• TEXT
+++

3.4 UI Telemetry Schema

ui.micro. events*:

{
  version: string,
  tenant: string,
  surface: string,
  component: string,
  action: string,
  latency_ms: number,
  outcome: string,
  reduced_motion: boolean,
  offline_mode: boolean,
  error_code?: string
}

Schema location: docs/modules/ui/telemetry/ui-micro.schema.json

4. API CONTRACTS

4.1 First Signal Endpoint

GET /api/runs/{runId}/first-signal

Headers:

  • If-None-Match: W/"..." (supported)

Response:

{
  "runId": "123",
  "firstSignal": {
    "type": "stage_failed",
    "stage": "build",
    "step": "dotnet restore",
    "message": "401 Unauthorized: token expired",
    "at": "2025-12-11T09:22:31Z",
    "artifact": {
      "kind": "log",
      "range": { "start": 1880, "end": 1896 }
    }
  },
  "summaryEtag": "W/\"a1b2c3\""
}

Status codes:

  • 200: Full first signal object
  • 304: Not modified
  • 404: Run not found
  • 204: Run exists but signal not available yet

Response headers:

  • ETag
  • Cache-Control
  • X-Correlation-Id
  • Cache-Status: hit|miss|bypass

4.2 Summary Endpoint

GET /api/runs/{runId}/summary

Returns: Status, first failing stage/job, timestamps, blocking policies, artifact counts

4.3 SSE Events Endpoint

GET /api/runs/{runId}/events (Server-Sent Events)

Event payloads:

  • status (kind+phase+message)
  • hint (token+errorCode+confidence)
  • policy (blocked + policyId)
  • complete (terminal)

5. FRONTEND PATTERNS & COMPONENT SPECIFICATIONS

5.1 UI Contract (Evidence First)

Above the fold:

  • Always show compact Proof panel first (not hidden behind tabs)

+++

• SUPPLIED INFORMATION
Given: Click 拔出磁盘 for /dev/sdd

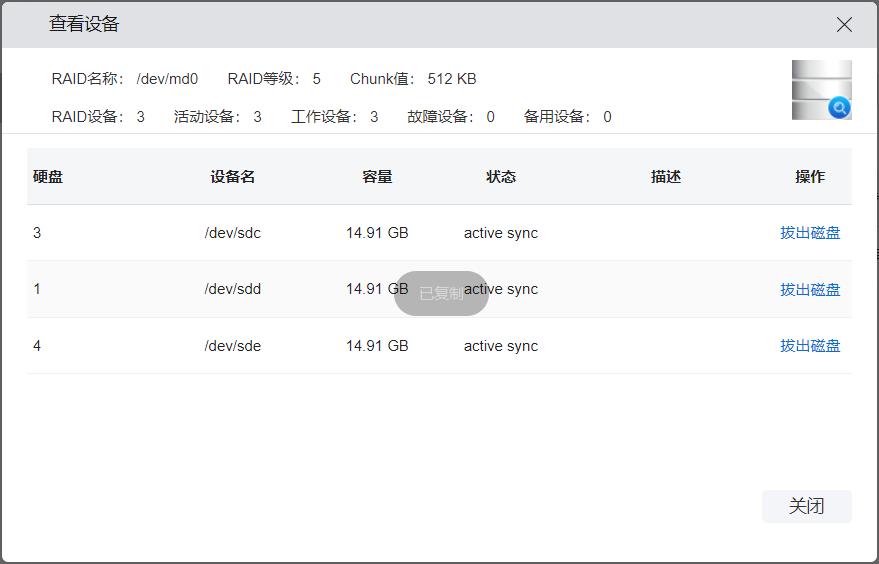Looking at the screenshot, I should coord(809,290).
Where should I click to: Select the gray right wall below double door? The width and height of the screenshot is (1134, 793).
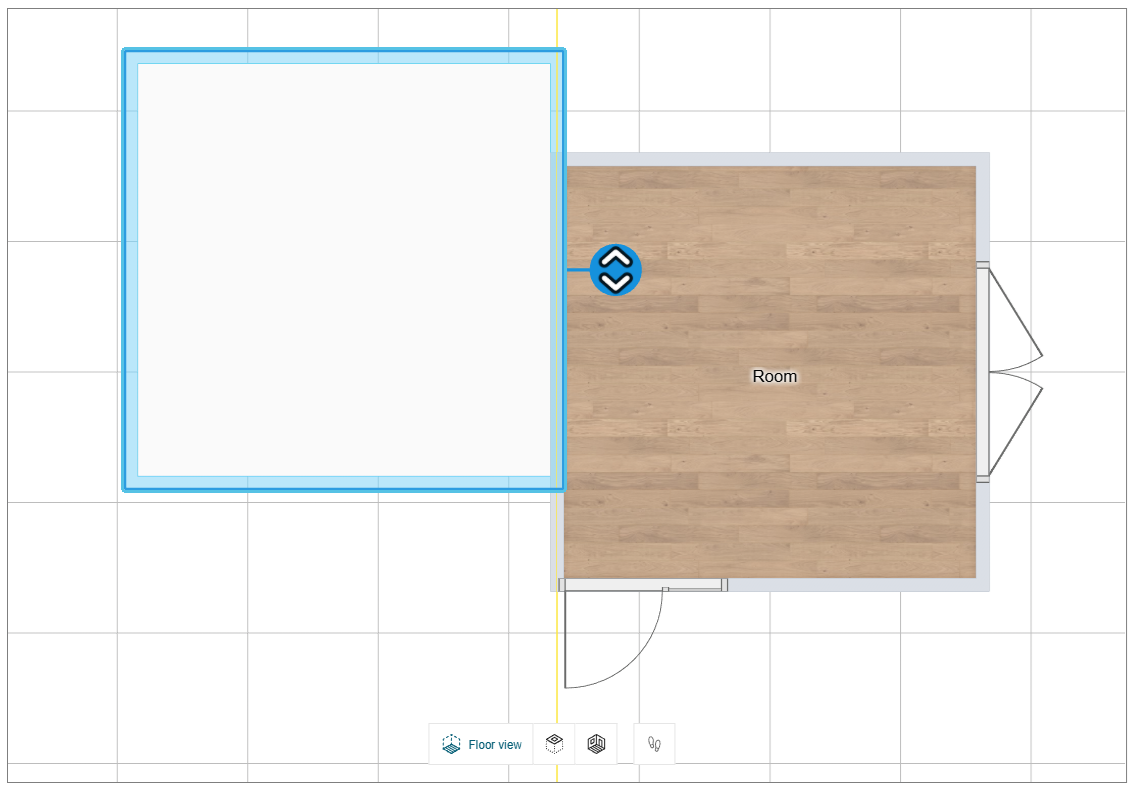coord(982,535)
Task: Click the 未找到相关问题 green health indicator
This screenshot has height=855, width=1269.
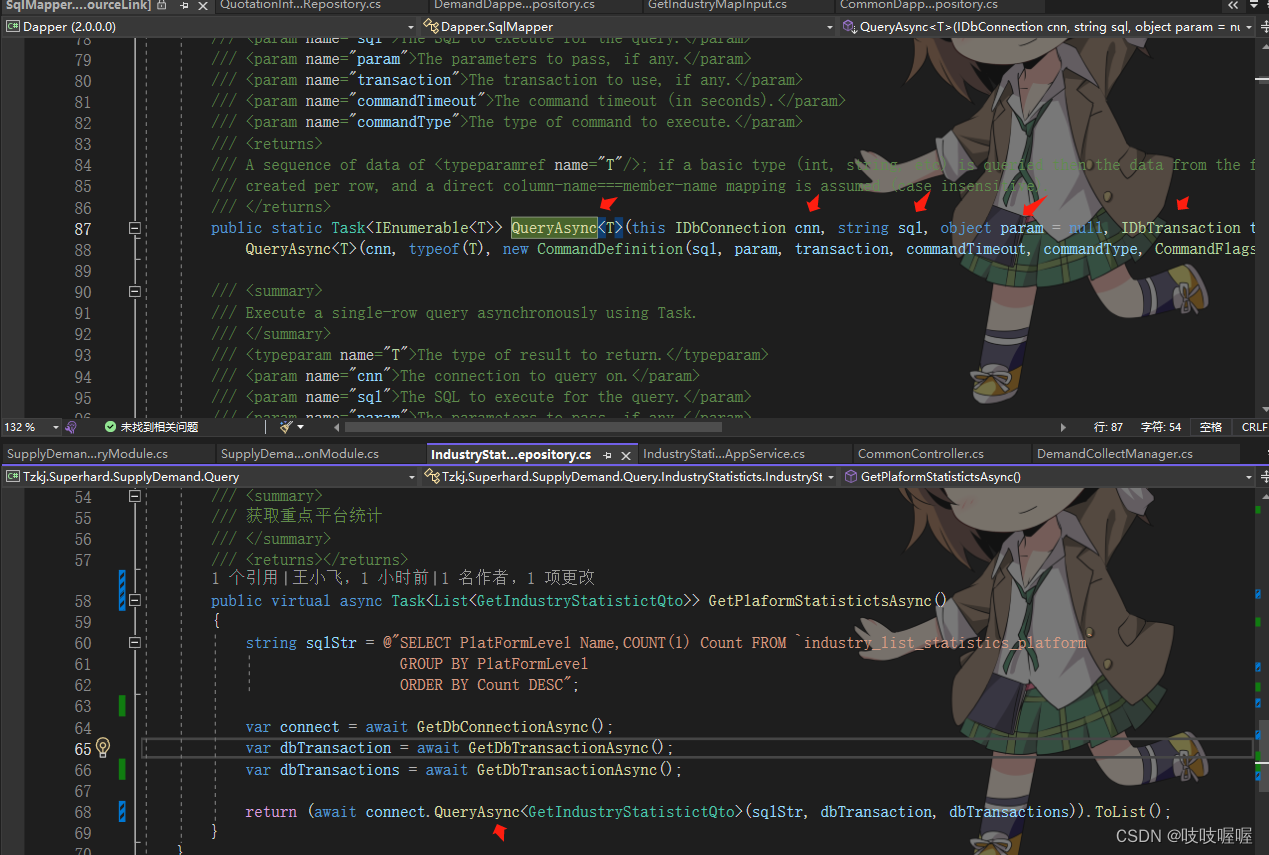Action: click(110, 427)
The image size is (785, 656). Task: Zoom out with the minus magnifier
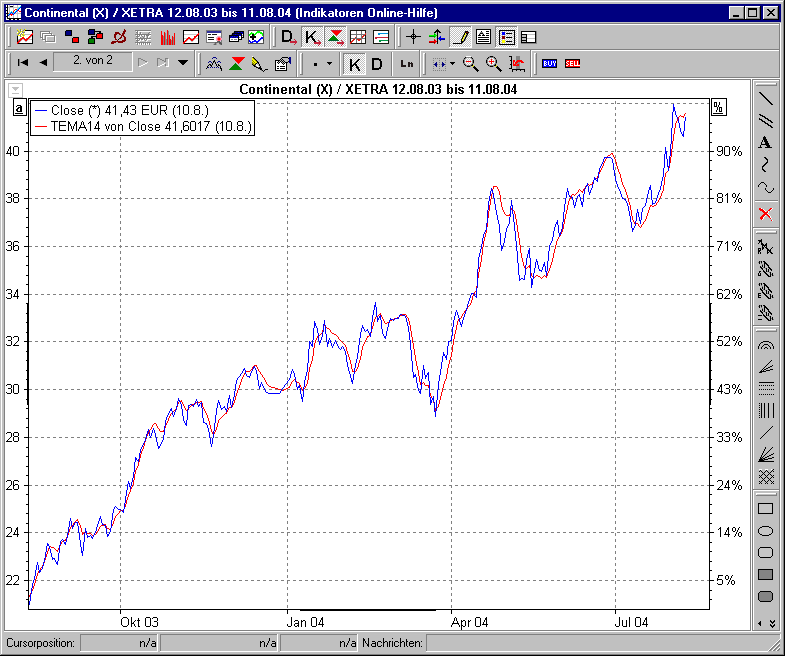[470, 63]
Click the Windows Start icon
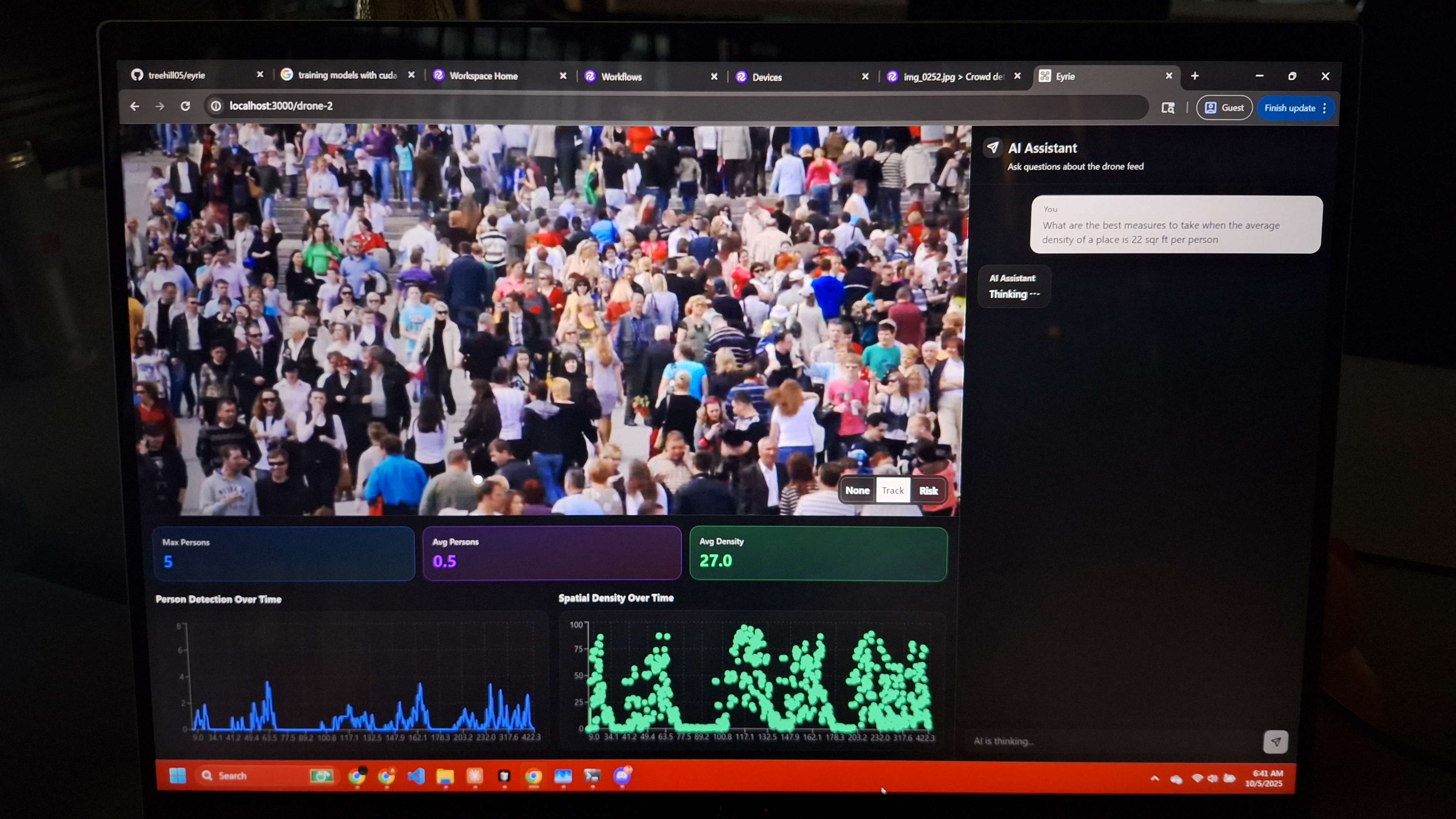 [x=177, y=775]
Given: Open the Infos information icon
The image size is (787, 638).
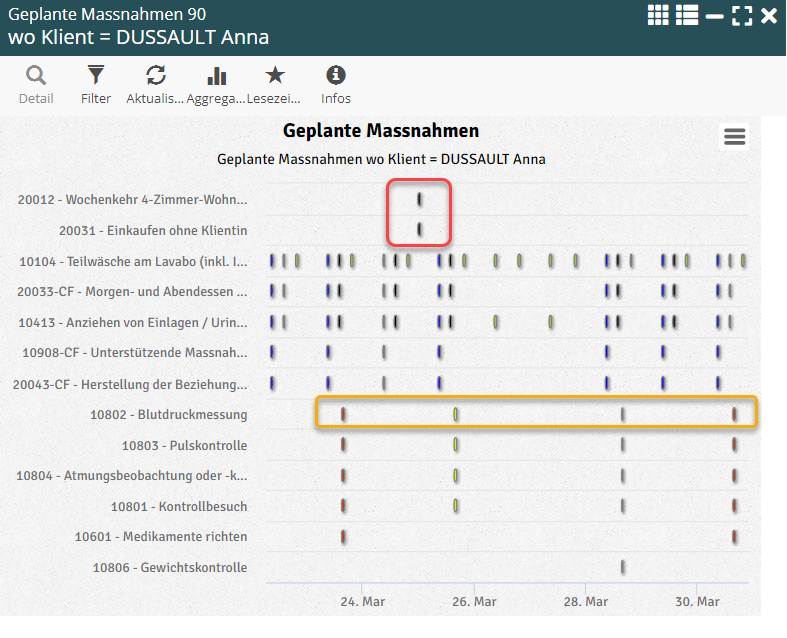Looking at the screenshot, I should click(x=336, y=76).
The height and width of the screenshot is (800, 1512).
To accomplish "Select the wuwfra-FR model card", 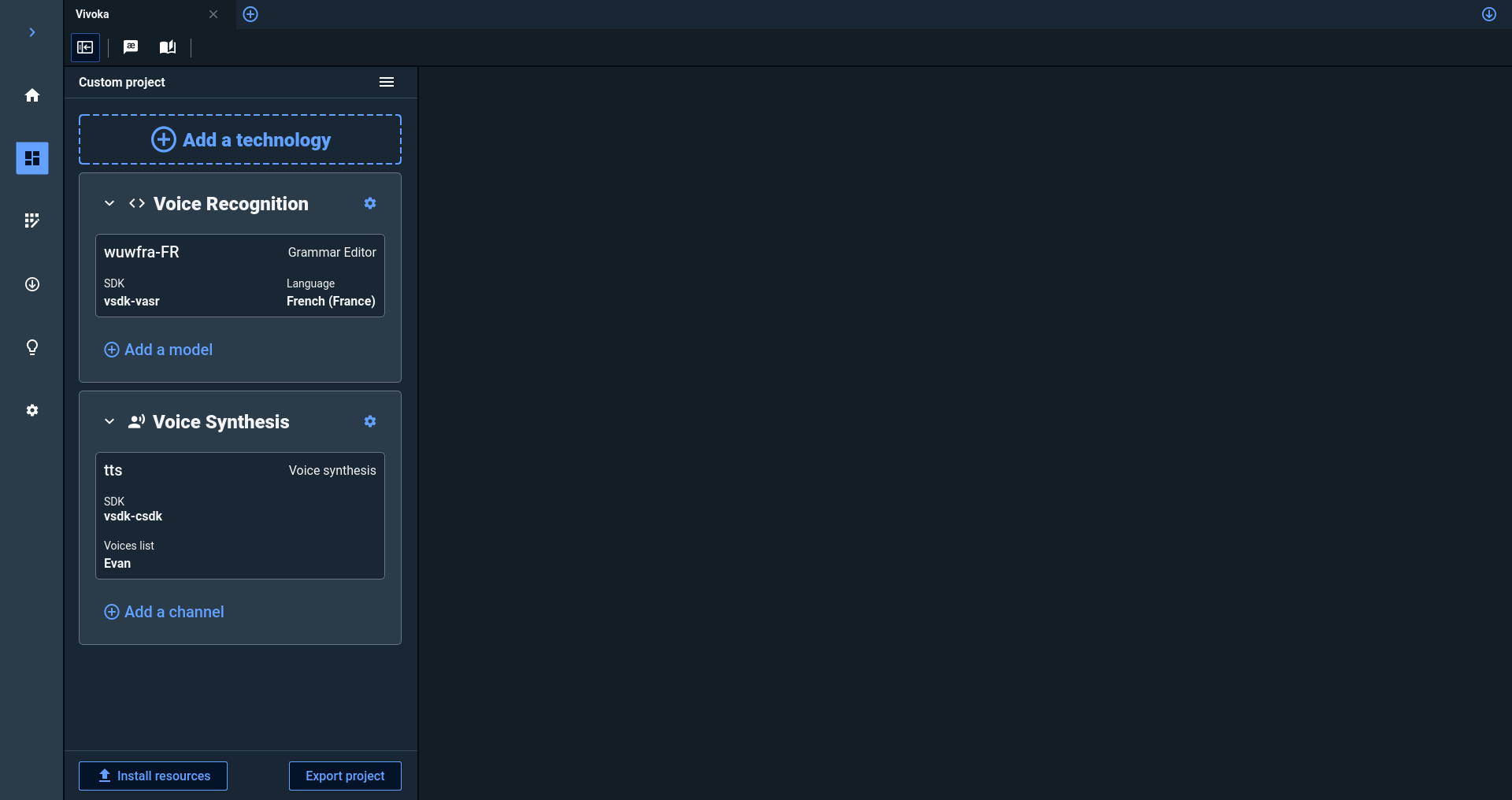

+++

• PROBLEMS
a. Edit the records from the line with "Given: Open the Infos information icon" through the end of the records, changing "image size" to "image dimensions" and keeping everything else the same. Omit the pictures.
b. Extend the frontend and API specification past its last line.
The specification and the records have no connection to each other.

• OUTPUTS
a.
Given: Open the Infos information icon
The image dimensions is (787, 638).
Looking at the screenshot, I should click(x=336, y=76).
The height and width of the screenshot is (800, 1512).
To accomplish "Select the wuwfra-FR model card", 

b.
  • Skeletons over spinners: Reserve space; render partial proof as ready
  • Plain text copy affordance: "Copy SBOM line / path" button next to proof
  • Defer non-proof widgets: CVSS badges, remediation prose, charts load after proof
  • Empty-state truth: "No proof available yet" + loader for that proof type only

5.2 Progressive Rendering Pattern

Immediate render:

  1. Title, status badge, pipeline metadata (run id, commit, branch)
  2. Skeleton for details area

First signal fetch: 3. Render FirstSignalCard immediately when available 4. Fire telemetry event when card is in DOM and visible

Lazy-load: 5. Stage graph 6. Full logs viewer 7. Artifacts list 8. Security findings 9. Trends, flaky tests, etc.

5.3 Component Specifications

FirstSignalCard Component

  • Standalone, minimal dependencies
  • Shows: summary + at least one next action button (Open job/logs)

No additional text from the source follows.